As concessões de rodovias entre 2023 e 2024. Parte I: o que aconteceu no último ano?

Marco Aurélio Barcelos*

A cada ano, é sempre bom refletir sobre as realizações do último ciclo e o caminho a percorrer no futuro. Nas concessões de rodovias brasileiras, dadas as conquistas e os desafios projetados, um balanço como tal não poderia ser mais oportuno. O ano de 2023 trouxe avanços em múltiplas dimensões. Mesmo com mudanças de governo, ficou claro (ao menos nos dois maiores programas do país – o federal e o do Estado de São Paulo) que as concessões de rodovias seguiram firmes na pauta das políticas públicas de investimento.

O início do ano teve como primeiro destaque o TCU (Tribunal de Contas da União) e a criação da Secex Consenso (Secretaria de Controle Externo de Solução Consensual e Prevenção de Conflitos), unidade que se incumbiu de viabilizar a construção, de forma colaborativa, de soluções para temas complexos da Administração Pública – como contratos de concessão em crise. A nova secretaria representou uma alternativa animadora, especialmente para o problema das concessões da 3ª Etapa do Procrofe (Programa de Concessões de Rodovias Federais). Com a edição da Portaria nº 848/23 do Ministério dos Transportes que consolidou as regras do que se convencionou chamar de otimização de contratos, 14 concessionárias submeteram, até o fim de 2023, seus contratos à alternativa de solução consensual inaugurada pelo TCU.

No âmbito federal, ainda cabe mencionar o início da primeira operação do sistema de livre passagem – o free-flow –, que se tornou realidade no trecho da BR-101 administrado pela CCR RioSP, entre os municípios de Ubatuba (SP) e Rio de Janeiro (RJ). Fruto de um processo (igualmente inovador) de regulação experimental (o “sandbox”) liderado pela ANTT (Agência Nacional de Transportes Terrestres), o sistema confirmou a viabilidade técnica dos equipamentos e meios de aferição de passagem dos veículos, superando, ainda, expectativas relacionadas ao comportamento dos usuários e à taxa de adimplemento das tarifas de pedágio. É notório, nesse sentido, o esforço empreendido pela concessionária quanto à sensibilização dos motoristas e à difusão dos dispositivos automáticos de pagamento (tags), que contribuem para reduzir as evasões.  

Falando em tecnologia, chama a atenção outro sandbox conduzido pela ANTT em 2023, com a concessionária Ecovias do Cerrado, na BR-365. Trata-se da instalação das primeiras balanças de pesagem em movimento do Brasil (“high speed weight in motion” ou “HS-WIM”), inicialmente nos municípios de Uberlândia (MG) e Cachoeira Alta (GO), que traduzem um modelo capaz de tornar bem menos complicada a lógica da pesagem de veículos de carga e, ao mesmo tempo, ampliar a capacidade de aferição da conformidade do peso de quem trafega nas estradas – garantindo a qualidade do pavimento e a segurança das pessoas. Os resultados desse experimento serão condensados ao longo de 2024, e é certo que tanto a pesagem em movimento quanto o free-flow sinalizam a tendência crescente de incorporação de novas tecnologias nas rodovias concedidas. Estima-se, aliás, que tais iniciativas ganhem corpo no nível infranacional no próximo ano, tal como já se deu, por exemplo, na concessionária Caminhos da Serra Gaúcha, no Rio Grande do Sul, que já conta com pórticos em operação para o free-flow.

■ ■ ■ ■ ■

=== EXERCÍCIO BREVE A ===
De acordo com o texto sobre as concessões de rodovias, quantas concessionárias submeteram seus contratos à solução consensual do TCU até o fim de 2023?
=== EXERCÍCIO BREVE B ===
Dê continuidade ao texto sobre as concessões de rodovias a partir do ponto em que ele termina.

■ ■ ■ ■ ■

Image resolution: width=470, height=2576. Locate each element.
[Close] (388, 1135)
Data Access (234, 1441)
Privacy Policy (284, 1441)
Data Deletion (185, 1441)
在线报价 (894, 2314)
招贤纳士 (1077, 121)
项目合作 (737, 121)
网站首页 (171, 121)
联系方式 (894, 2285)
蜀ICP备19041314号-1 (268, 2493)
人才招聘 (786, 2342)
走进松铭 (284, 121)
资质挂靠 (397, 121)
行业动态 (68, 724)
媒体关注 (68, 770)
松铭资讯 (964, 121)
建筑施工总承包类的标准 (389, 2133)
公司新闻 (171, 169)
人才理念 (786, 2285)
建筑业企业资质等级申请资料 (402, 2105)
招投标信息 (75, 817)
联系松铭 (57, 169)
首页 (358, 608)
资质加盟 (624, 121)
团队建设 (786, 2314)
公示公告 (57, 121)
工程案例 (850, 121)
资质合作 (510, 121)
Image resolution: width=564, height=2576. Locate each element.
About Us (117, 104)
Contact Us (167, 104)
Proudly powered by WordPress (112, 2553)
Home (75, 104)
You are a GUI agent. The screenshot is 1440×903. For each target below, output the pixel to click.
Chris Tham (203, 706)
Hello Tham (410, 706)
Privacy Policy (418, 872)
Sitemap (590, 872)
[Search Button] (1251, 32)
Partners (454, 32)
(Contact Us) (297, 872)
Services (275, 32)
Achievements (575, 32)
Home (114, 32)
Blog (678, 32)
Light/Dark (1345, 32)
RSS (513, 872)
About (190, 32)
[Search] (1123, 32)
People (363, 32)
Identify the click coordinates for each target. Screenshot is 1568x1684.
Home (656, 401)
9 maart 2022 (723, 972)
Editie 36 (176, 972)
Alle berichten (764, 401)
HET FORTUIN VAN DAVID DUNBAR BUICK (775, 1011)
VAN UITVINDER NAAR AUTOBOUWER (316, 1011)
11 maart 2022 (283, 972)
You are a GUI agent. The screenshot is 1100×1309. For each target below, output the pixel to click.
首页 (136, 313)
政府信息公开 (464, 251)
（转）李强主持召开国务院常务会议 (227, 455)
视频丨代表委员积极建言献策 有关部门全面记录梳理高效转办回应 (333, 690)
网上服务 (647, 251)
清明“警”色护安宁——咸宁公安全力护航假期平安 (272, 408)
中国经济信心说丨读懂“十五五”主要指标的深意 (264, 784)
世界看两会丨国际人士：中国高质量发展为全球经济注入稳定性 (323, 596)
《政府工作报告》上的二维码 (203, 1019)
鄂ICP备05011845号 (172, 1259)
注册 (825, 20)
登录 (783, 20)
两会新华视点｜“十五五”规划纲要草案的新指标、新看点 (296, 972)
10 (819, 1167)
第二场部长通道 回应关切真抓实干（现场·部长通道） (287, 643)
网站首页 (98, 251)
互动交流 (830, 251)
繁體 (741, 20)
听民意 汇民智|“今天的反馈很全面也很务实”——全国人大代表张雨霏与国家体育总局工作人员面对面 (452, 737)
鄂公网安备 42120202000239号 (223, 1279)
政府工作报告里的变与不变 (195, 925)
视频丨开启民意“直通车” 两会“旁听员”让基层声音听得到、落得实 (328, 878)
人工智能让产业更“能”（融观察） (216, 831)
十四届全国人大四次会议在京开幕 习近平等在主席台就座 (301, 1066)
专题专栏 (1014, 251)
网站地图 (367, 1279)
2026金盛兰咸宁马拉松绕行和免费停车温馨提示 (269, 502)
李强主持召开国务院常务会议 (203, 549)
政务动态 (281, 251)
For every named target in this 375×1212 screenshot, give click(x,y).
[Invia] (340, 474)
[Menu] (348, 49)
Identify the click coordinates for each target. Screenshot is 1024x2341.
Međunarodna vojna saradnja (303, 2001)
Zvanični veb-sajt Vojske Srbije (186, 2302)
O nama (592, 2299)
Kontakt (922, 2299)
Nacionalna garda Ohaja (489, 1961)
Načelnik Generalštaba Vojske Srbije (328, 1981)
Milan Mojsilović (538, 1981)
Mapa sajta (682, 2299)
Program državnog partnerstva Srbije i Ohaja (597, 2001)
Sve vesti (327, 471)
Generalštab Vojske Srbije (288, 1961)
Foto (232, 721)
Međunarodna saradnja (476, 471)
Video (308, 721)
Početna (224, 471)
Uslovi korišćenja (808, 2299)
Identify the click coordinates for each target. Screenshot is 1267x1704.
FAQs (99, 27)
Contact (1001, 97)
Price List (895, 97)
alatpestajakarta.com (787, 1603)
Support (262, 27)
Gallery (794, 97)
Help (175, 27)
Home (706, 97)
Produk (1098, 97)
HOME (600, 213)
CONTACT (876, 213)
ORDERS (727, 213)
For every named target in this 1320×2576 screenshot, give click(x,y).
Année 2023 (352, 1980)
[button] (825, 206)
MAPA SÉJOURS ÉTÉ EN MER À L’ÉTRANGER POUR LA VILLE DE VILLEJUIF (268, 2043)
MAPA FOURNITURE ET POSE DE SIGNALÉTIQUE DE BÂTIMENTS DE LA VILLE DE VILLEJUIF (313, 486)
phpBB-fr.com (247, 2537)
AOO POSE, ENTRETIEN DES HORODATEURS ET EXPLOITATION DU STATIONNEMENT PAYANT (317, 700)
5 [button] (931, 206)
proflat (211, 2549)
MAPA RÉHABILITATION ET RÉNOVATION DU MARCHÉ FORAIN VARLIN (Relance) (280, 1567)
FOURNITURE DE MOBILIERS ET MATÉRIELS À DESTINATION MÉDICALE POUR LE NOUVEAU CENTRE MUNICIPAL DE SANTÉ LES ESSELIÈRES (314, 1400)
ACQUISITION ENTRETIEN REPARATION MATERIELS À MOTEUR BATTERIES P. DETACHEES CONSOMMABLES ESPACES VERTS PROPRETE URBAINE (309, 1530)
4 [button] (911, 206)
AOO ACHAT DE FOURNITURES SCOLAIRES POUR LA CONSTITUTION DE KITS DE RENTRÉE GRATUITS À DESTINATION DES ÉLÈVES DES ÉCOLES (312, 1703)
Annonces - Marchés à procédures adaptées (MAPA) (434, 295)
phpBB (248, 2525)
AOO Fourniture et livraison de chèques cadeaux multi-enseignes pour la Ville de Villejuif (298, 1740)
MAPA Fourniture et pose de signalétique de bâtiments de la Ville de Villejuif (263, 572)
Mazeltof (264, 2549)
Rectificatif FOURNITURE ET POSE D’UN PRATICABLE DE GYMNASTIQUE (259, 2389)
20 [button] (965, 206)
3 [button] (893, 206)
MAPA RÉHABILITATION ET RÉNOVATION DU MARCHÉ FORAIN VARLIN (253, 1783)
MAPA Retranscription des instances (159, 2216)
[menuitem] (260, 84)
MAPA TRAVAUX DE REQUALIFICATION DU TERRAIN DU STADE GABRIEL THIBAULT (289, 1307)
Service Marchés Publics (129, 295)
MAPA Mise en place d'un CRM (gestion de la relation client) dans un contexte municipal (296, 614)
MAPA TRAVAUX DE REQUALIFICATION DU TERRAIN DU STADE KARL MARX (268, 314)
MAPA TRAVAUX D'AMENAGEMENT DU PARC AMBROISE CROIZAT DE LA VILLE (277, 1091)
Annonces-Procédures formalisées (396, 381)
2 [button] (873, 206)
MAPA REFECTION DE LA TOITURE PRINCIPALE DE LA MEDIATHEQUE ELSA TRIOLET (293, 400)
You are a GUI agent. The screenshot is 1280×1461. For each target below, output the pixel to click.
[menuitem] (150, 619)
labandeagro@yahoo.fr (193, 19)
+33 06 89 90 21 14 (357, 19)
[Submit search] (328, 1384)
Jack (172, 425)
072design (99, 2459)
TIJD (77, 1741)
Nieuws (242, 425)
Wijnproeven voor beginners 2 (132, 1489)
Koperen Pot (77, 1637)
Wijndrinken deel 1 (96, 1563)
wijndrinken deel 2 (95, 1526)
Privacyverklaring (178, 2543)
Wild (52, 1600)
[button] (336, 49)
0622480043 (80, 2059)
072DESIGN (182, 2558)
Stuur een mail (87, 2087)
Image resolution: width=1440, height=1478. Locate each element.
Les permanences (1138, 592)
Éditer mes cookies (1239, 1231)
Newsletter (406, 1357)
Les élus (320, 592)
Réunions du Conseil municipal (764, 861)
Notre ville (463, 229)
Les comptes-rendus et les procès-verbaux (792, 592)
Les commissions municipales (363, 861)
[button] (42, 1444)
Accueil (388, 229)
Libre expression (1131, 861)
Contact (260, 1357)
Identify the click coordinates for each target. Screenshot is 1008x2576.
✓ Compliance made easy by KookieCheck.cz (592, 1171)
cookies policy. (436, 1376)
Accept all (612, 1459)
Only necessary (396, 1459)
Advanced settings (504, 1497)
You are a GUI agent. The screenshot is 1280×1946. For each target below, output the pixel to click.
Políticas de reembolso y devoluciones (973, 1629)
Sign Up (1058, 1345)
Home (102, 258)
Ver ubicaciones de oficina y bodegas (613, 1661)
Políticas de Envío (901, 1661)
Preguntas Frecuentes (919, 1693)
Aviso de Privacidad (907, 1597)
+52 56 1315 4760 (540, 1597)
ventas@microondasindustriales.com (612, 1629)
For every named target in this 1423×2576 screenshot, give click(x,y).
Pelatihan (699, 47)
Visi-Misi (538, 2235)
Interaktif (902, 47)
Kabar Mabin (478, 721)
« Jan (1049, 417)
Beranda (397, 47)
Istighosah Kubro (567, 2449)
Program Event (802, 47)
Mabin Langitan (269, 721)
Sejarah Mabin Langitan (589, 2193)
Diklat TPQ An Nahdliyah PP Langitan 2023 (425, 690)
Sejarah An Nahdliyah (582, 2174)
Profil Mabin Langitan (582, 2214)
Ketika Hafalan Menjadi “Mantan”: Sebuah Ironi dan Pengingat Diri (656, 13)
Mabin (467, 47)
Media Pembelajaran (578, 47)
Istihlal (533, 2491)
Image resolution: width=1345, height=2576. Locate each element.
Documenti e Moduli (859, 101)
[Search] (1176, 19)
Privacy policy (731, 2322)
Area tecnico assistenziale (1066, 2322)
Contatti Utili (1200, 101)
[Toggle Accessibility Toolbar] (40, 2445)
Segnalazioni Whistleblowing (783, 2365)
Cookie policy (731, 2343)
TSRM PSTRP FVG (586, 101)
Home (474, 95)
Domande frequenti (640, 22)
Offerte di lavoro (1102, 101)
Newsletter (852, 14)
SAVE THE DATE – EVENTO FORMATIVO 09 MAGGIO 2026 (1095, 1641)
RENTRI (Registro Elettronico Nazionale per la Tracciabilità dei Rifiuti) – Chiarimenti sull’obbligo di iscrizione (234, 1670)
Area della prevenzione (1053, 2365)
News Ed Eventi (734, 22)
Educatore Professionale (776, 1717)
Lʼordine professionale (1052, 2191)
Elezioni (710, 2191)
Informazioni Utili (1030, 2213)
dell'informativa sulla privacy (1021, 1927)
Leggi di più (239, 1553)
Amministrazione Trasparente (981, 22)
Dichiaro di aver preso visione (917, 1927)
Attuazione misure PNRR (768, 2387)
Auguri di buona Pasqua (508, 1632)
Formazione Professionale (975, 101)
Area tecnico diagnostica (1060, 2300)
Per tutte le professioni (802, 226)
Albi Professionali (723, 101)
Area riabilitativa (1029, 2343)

■ ■ ■ ■ ■

=== RESULTADO FINAL A ===
Quatorze concessionárias.

=== RESULTADO FINAL B ===
Mais avanços observados em 2023 dizem respeito à evolução do RCR (Regulamento das Concessões Rodoviárias), orientado a modernizar e uniformizar as normas incidentes sobre os contratos de concessão de rodovias federais. Destaca-se, a esse propósito, a realização da reunião participativa e da audiência pública do RCR3 pela ANTT, cujo objeto é a gestão econômico-financeira das concessões rodoviárias e que tratou de temas de impacto, como a dinâmica das revisões e do reequilíbrio econômico-financeiro contratual. Em 2024, espera-se a publicação das duas normas remanescentes, o RCR4 e o RCR5, arrematando-se a proposta de renovação normativa buscada pela agência.

Na ANTT, aliás, as discussões para o aprimoramento regulatório não se limitaram ao RCR. Foi concluída a proposta de nova matriz de risco para os contratos concessórios, incorporando inovações significativas sobre o tema, como a regra de assunção, pelo poder concedente, dos denominados riscos residuais a partir de determinado patamar. De outro lado, colocou-se em pauta o disciplinamento dos “dispute-boards” nos contratos de concessão, assim como a ampliação do uso da certificação acreditada nos projetos. Por fim, foi criada a Câmara “Compor”, por meio da Instrução Normativa nº 1/23, visando a proporcionar eficiência na prevenção e na solução consensual de controvérsias entre a ANTT e as entidades reguladas, somando-se aos demais mecanismos de gestão de conflitos contratuais existentes.

Da parte do Ministério dos Transportes, além da já citada Portaria nº 848/23, que tratou das otimizações contratuais junto à Secex Consenso do TCU, vale menção às novidades normativas condensadas na Portaria nº 995/23 (com a Política Nacional de Outorgas Rodoviárias), bem como na Portaria nº 993/23 (com o sistema integrado de monitoramento dos processos de licenciamento ambiental). Essa última, em especial, buscou endereçar uma preocupação latente: a agilização dos processos de licenciamento de obras em trechos de rodovias, por meio da estratégia denominada de “Midas” (a qual pressupõe a articulação de várias áreas do poder público para garantir o cumprimento dos cronogramas das obras, mitigando riscos em processos de desapropriação, realocação, reassentamento e licenciamento ambiental).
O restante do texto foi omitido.